▸ PASSAGE FOR REVIEW
Sunday, 10 April 2016

Day 8: Quy Dat to Dong Hai (114 SUPERHEATED KM)

It began with dogs. Trying to open a dialogue with the many animals we come across on our ride. But after thousands of years of unnatural selection, it was just too easy to get a reaction after a ‘woof woof’ here and a ‘rarrble rarrble’ there. Man’s best friend indeed. No challenge here.

But, today I can feel proud. After myriad and ridiculous efforts, I have finally achieved the acknowledgment of Vietnam’s bos taurus (cows). These milky titans have proven to be veritable fortresses of contemplative solitude with not a whiff of care for me as I passed by, yelling. Too busy munching grass and considering the mysteries of the multiverse. But not anymore! I have spent time developing a rather nasally whinge, with a dash of glottal murmerings, establishing communication with the moo-beasts. And now? Now they look at me when I ride past hollering. Or some of them do at least. Or at least they look up from their chow. I presume these are the smarter udder people. Moo.

Chickens remain a mystery to me.

Anyway, enough of these Dolittle shenanigans. On with the ride!

When I began this journey on a hot Saigon day months ago, training with the team, I was worried about something I have come to call ‘the grind’. The grind of gears and chains. Of soft bums on hardened seats. Of gloved hands and achey wrists on steel handlebars. Of rubber wheels on bumpy roads. Much grinds when you are riding a bike. My worry was that once the novelty had worn off, and we got down to the nitty gritty of riding kilometre after kilometre, hill after hill,  I would find myself wanting. That I might not have it in me, as they say.

▸ EXERCISE
Carry the Day 8 cycling diary entry onward from its last sentence, keeping its voice. The records that come next have no connection to the cycling diary entry.

▸ THE DATA
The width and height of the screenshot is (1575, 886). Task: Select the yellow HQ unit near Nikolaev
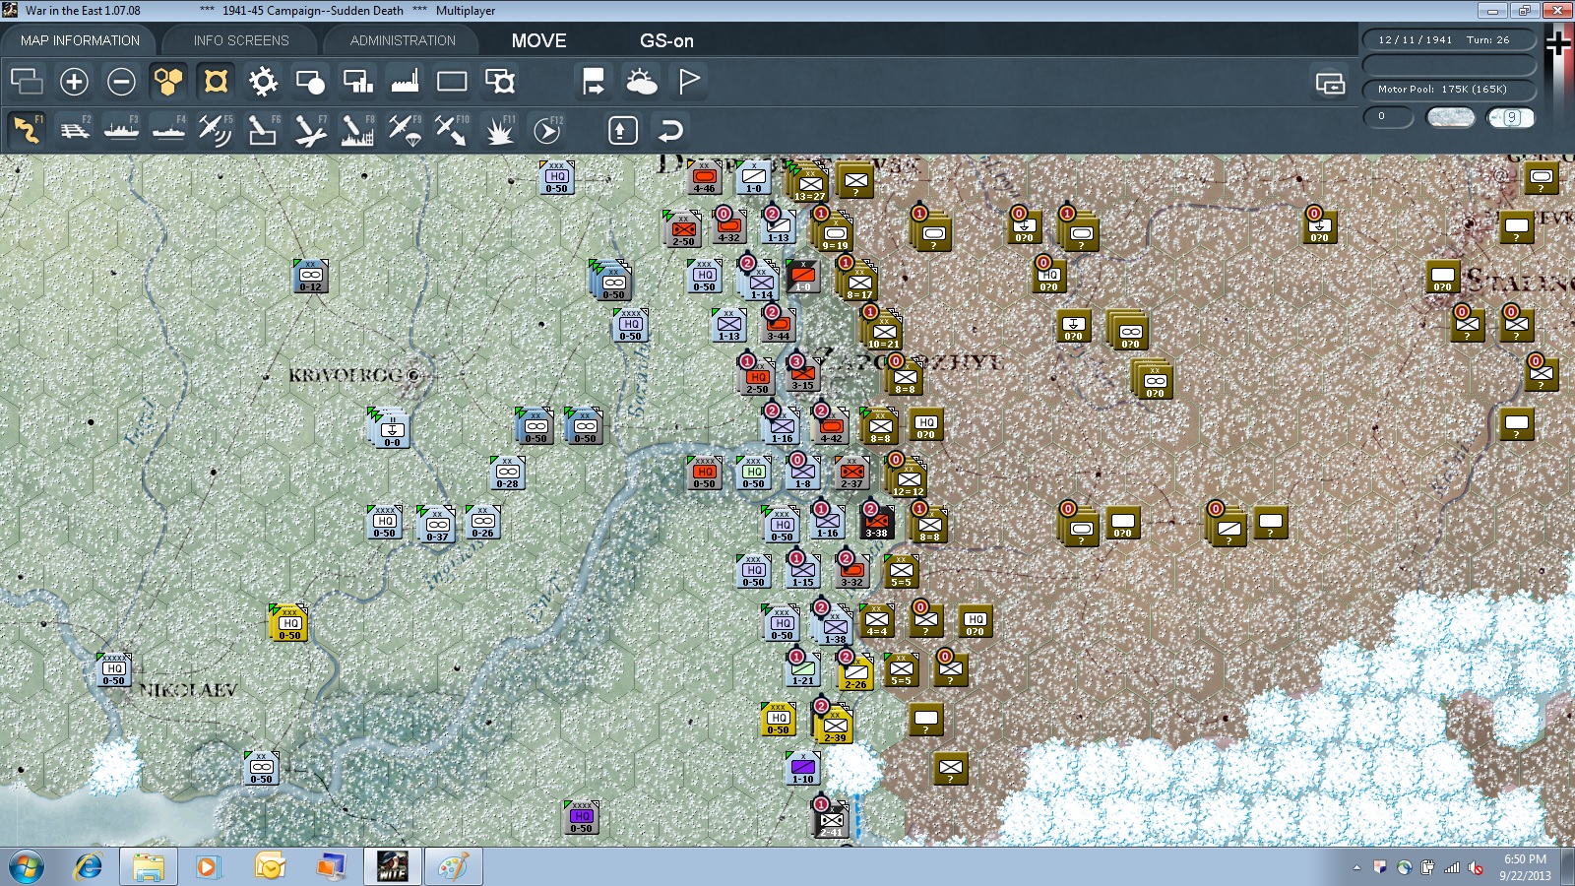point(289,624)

---

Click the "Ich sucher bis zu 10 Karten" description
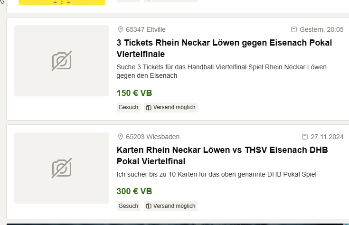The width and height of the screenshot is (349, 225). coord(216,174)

▸ REPLY
Turns out, I needn’t have worred too much. For many reasons, detailed below.

The team is strong. knowledgeable, supportive and encouraging. 
The training we did leading up to the ride has seen these first 10 days remain very tough but also enjoyable. Rather than the gasping sweaty wreck these days might have been had I not missed all those beery nights in favour of early mornings, bananas and rides around HCMC, I find myself and our team working hard and loving it. 
Vietnam has some of the most beautiful landscapes I have seen and when you have such mesmerising views at the summit, the mountains really arent so bad. I spend a lot of my time feeling like I'm in a movie... perhaps a decent live action Avatar: The Last Airbender. Or Jurassic Park. Something cool like that.
And then there’s the Vietnamese themselves. For the most and vast part, they are a wonderful people. The high-fives, the hellos, the broken but exhilarating conversations… they really make the journey worthwhile and you cant help but feel appreciated.  They feed us fantastic food, delicious drinks and give real meaning to the miles done and to do.

But more important than all of this, and the best fuel in our respective tanks, is the actual reason we are slogging over 2000km on our bikes. Raising funds for Vietnam’s most vulnerable children; the orphans, the abandoned and the victims of sex trafficking. Whilst in Hanoi we had the pleasure of visiting the Blue Dragon Children’s Foundation, one of the charities our ride supports. Here we met some of the children who benefit from the foundations existence and the help that H2H will give it every year. They served us a drink as part of their hospitality training and even did a spot of rather impressive hip-hop dancing. Watching them work, and play, I started to appreciate the value of giving these children the time and space to grow in a healthy and encouraging environment. Here they have a chance to learn, develop, feel safe and be happy. Considering the alternatives, I can’t imagine a better cause and I promised myself there and then that no matter what, I would finish the H2H 2016 charity ride. The cows came after…

So get busy donating and we will see you in HCMC or elsewhere some time soon; bruised, bitten and beaming.